### EXERCISE DIRECTIONS
Please write out the listing lines from the one containing "This screenshot has width=600, height=600." through the one containing "pyautogui.click(x=24, y=258)", copying them exactly and including both ends.

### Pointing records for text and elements
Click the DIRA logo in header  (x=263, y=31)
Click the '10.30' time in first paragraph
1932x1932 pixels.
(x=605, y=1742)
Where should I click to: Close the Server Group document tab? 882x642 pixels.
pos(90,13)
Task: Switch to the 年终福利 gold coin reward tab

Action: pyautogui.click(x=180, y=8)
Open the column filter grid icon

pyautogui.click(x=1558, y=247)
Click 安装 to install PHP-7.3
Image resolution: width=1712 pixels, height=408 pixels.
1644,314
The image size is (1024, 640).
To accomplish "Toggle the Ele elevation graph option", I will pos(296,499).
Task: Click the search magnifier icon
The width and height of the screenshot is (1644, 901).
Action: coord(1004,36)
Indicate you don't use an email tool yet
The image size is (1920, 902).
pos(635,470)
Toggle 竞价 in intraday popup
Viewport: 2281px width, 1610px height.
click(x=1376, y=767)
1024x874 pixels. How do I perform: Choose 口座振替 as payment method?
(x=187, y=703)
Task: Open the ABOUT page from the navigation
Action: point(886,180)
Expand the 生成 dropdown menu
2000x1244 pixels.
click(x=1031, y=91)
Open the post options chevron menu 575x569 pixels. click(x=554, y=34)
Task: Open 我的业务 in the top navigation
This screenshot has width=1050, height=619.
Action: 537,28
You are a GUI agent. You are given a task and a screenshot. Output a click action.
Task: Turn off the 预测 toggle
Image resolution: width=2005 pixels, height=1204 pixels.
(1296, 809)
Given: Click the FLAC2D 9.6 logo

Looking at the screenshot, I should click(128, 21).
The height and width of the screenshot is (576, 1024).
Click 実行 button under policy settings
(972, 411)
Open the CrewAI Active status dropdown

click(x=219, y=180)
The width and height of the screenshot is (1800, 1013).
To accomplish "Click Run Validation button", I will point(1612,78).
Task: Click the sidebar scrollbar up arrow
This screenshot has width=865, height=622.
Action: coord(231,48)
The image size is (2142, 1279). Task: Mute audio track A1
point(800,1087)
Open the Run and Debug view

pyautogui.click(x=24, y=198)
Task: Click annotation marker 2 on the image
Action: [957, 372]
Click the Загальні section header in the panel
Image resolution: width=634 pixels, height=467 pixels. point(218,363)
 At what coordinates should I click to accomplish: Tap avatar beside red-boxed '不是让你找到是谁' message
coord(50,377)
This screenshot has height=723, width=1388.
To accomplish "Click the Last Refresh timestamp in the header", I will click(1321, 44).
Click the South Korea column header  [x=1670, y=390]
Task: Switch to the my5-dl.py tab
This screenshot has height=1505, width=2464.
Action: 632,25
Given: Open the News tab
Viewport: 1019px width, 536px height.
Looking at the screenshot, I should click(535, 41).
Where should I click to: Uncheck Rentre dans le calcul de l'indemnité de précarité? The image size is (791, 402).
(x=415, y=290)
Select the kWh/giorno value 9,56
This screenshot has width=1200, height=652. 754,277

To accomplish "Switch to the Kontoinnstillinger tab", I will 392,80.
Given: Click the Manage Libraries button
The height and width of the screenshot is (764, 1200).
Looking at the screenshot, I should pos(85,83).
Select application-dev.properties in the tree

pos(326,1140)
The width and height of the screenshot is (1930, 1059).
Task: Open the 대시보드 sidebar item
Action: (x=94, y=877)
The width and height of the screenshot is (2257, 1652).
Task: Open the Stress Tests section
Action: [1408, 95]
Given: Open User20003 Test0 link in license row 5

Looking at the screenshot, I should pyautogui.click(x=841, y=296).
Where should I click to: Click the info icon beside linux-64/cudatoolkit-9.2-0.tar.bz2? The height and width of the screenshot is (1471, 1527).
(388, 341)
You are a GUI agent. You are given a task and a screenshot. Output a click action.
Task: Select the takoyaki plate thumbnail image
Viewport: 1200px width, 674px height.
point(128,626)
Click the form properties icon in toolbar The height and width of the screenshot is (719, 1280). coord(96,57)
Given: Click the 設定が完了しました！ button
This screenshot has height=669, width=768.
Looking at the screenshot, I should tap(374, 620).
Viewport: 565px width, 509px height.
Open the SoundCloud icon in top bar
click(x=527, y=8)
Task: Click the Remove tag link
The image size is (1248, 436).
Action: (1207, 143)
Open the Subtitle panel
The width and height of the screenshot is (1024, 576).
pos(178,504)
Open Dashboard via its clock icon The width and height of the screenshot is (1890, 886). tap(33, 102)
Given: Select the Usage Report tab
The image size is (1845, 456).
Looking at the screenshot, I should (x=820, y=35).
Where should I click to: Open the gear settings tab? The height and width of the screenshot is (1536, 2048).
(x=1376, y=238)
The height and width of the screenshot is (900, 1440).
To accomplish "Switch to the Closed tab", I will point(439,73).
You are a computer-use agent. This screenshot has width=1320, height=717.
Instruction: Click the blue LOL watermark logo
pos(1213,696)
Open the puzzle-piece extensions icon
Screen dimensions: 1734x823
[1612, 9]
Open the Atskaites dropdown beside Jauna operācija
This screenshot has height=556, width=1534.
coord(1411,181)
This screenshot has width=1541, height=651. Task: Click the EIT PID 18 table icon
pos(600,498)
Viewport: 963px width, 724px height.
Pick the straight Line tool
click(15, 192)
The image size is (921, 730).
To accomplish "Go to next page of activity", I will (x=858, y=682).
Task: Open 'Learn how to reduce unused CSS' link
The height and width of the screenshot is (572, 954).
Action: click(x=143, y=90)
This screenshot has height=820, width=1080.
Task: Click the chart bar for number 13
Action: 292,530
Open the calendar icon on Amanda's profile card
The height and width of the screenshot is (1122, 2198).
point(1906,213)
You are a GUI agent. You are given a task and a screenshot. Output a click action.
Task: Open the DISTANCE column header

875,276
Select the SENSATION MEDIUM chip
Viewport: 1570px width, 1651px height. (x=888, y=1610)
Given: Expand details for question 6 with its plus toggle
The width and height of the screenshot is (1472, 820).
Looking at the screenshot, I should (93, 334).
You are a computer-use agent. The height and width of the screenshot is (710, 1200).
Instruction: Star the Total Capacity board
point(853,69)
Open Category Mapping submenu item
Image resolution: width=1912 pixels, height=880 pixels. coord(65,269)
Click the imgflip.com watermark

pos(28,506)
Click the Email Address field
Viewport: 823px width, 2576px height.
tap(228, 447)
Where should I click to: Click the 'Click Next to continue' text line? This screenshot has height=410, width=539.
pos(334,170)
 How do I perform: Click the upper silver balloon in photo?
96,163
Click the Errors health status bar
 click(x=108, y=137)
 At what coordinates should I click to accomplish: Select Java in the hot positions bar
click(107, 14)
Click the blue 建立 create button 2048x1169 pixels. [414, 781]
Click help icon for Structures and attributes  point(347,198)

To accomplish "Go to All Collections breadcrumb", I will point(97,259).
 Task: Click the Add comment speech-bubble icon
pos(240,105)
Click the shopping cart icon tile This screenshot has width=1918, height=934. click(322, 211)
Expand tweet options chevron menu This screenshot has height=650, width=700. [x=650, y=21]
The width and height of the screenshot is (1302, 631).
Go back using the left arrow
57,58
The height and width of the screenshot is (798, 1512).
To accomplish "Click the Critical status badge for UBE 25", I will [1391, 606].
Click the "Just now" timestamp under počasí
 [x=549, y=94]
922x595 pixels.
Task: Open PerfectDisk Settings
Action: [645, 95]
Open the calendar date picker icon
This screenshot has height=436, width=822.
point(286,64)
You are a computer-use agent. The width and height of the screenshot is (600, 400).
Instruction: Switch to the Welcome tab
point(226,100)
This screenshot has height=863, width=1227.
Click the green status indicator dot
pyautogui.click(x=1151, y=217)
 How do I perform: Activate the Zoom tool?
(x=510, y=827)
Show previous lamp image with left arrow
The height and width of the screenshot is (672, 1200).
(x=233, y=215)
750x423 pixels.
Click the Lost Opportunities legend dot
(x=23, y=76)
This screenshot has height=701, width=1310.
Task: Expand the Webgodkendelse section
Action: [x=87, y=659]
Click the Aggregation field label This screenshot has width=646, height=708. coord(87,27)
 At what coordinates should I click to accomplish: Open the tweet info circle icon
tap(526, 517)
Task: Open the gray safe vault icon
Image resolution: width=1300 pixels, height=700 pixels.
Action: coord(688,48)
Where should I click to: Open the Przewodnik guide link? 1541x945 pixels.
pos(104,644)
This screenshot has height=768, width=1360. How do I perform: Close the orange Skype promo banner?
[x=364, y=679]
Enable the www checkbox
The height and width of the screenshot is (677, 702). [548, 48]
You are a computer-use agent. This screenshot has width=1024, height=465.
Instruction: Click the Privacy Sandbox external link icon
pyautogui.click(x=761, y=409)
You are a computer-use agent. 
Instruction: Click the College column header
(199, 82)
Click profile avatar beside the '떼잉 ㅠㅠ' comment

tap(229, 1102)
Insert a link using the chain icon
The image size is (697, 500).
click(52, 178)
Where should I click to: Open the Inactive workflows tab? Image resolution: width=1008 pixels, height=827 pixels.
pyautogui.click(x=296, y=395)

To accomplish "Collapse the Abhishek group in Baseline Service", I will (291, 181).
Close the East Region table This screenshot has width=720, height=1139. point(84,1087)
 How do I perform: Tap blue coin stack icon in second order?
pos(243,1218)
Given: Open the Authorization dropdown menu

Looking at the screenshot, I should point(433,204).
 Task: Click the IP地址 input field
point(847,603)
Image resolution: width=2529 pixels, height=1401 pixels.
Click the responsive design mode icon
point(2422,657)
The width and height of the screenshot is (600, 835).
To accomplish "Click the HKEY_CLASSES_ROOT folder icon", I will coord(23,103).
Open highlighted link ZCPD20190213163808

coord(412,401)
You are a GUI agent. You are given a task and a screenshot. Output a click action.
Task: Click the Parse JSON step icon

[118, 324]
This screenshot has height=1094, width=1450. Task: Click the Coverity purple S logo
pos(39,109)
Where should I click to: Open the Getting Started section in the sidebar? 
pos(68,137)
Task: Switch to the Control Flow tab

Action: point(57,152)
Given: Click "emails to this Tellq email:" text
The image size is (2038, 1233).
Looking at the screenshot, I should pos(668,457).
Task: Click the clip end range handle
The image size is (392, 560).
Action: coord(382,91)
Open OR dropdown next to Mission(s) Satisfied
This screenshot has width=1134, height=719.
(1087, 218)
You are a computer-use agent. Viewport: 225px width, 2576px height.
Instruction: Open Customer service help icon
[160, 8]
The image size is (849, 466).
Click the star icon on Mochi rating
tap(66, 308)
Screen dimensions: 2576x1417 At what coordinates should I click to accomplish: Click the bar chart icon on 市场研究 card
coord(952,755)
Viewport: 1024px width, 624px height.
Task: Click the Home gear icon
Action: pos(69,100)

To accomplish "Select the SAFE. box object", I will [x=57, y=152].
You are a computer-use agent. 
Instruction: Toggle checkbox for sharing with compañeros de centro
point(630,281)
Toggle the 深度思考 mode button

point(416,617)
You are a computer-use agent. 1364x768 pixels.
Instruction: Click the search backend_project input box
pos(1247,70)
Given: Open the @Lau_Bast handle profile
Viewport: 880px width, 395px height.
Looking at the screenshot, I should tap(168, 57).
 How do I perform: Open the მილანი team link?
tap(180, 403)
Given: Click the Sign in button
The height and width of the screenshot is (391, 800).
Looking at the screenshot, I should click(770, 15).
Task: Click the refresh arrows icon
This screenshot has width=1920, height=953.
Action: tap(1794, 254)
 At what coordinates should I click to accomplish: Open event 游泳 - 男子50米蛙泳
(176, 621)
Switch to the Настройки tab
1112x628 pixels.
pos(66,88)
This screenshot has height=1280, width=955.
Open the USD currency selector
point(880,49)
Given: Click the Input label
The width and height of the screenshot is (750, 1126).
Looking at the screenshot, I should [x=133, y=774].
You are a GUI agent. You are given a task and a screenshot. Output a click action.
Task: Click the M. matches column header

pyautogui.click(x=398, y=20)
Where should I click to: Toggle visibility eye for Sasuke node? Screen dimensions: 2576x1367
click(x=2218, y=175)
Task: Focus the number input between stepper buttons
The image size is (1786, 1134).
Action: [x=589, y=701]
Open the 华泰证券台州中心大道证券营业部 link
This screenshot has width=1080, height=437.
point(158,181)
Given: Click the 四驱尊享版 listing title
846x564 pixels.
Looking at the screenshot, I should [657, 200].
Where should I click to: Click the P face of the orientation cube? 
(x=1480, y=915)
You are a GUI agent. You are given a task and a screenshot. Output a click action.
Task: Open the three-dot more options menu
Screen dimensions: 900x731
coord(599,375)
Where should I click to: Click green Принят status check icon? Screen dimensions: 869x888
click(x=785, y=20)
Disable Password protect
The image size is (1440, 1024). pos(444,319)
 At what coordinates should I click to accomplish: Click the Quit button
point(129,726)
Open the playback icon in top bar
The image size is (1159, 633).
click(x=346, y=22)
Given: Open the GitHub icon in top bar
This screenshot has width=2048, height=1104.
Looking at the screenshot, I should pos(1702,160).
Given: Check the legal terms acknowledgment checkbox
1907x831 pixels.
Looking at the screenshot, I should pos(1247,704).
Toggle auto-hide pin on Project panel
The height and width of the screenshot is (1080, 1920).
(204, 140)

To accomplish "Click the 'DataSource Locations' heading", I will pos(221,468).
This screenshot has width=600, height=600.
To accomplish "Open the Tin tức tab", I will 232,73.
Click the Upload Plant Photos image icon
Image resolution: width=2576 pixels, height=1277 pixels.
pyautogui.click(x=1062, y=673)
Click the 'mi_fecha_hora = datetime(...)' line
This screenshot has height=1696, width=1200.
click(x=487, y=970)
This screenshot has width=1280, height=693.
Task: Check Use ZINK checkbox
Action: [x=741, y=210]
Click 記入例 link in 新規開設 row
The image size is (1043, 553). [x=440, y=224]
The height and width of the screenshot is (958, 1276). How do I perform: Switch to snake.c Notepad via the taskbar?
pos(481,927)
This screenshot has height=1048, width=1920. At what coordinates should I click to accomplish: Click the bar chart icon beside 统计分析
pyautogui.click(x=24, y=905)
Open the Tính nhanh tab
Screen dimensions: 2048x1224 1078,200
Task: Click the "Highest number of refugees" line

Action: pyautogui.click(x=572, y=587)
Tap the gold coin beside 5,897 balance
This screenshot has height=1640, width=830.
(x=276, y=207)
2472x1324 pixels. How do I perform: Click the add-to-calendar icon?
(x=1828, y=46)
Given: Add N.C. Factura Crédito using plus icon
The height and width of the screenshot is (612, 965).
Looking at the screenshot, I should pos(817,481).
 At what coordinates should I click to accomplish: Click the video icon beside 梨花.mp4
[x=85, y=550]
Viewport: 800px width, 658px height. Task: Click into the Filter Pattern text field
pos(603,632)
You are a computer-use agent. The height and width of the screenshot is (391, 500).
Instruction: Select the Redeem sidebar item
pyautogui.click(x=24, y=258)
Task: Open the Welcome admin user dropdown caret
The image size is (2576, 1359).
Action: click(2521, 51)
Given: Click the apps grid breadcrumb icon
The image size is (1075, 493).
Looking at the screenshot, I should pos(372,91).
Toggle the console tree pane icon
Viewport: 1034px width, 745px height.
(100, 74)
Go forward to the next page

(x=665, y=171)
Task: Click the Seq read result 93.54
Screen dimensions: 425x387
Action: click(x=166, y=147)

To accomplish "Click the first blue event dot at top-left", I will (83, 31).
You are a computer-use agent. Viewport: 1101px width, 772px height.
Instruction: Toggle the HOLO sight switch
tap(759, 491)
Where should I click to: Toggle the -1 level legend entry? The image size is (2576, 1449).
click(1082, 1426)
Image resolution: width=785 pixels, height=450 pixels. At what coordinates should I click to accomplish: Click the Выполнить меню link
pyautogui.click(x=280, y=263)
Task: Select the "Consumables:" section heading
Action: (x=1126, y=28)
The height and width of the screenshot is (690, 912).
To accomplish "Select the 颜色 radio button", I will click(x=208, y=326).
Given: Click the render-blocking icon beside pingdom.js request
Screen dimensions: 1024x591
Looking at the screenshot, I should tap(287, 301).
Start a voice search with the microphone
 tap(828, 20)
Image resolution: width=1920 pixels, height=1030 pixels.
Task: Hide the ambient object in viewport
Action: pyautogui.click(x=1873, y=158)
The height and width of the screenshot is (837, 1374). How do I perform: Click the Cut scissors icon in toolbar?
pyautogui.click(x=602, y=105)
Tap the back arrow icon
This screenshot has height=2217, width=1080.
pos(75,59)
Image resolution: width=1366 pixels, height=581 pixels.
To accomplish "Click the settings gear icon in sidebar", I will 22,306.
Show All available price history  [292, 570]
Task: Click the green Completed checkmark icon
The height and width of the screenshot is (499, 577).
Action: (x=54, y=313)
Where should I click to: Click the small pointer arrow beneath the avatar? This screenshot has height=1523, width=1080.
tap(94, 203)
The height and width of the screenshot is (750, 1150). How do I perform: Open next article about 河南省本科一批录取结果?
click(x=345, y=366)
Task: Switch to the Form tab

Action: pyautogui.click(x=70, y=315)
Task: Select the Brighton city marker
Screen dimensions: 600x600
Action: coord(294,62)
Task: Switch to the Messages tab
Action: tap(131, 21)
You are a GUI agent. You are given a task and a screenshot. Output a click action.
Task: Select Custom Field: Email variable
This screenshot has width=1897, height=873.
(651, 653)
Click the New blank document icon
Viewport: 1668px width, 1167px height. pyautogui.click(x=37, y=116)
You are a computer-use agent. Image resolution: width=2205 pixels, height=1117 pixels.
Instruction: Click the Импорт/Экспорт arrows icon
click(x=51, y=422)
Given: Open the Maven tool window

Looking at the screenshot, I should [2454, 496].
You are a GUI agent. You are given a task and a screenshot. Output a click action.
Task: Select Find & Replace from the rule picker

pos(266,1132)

### WORKED ANSWER
This screenshot has width=600, height=600.
To accomplish "Open the Tin tức tab", I will 232,73.
Click the Upload Plant Photos image icon
Image resolution: width=2576 pixels, height=1277 pixels.
pyautogui.click(x=1062, y=673)
Click the 'mi_fecha_hora = datetime(...)' line
This screenshot has height=1696, width=1200.
click(x=487, y=970)
This screenshot has width=1280, height=693.
Task: Check Use ZINK checkbox
Action: [x=741, y=210]
Click 記入例 link in 新規開設 row
The image size is (1043, 553). [x=440, y=224]
The height and width of the screenshot is (958, 1276). How do I perform: Switch to snake.c Notepad via the taskbar?
pos(481,927)
This screenshot has height=1048, width=1920. At what coordinates should I click to accomplish: Click the bar chart icon beside 统计分析
pyautogui.click(x=24, y=905)
Open the Tính nhanh tab
Screen dimensions: 2048x1224 1078,200
Task: Click the "Highest number of refugees" line

Action: pyautogui.click(x=572, y=587)
Tap the gold coin beside 5,897 balance
This screenshot has height=1640, width=830.
(x=276, y=207)
2472x1324 pixels. How do I perform: Click the add-to-calendar icon?
(x=1828, y=46)
Given: Add N.C. Factura Crédito using plus icon
The height and width of the screenshot is (612, 965).
Looking at the screenshot, I should pos(817,481).
 At what coordinates should I click to accomplish: Click the video icon beside 梨花.mp4
[x=85, y=550]
Viewport: 800px width, 658px height. Task: Click into the Filter Pattern text field
pos(603,632)
You are a computer-use agent. The height and width of the screenshot is (391, 500).
Instruction: Select the Redeem sidebar item
pyautogui.click(x=24, y=258)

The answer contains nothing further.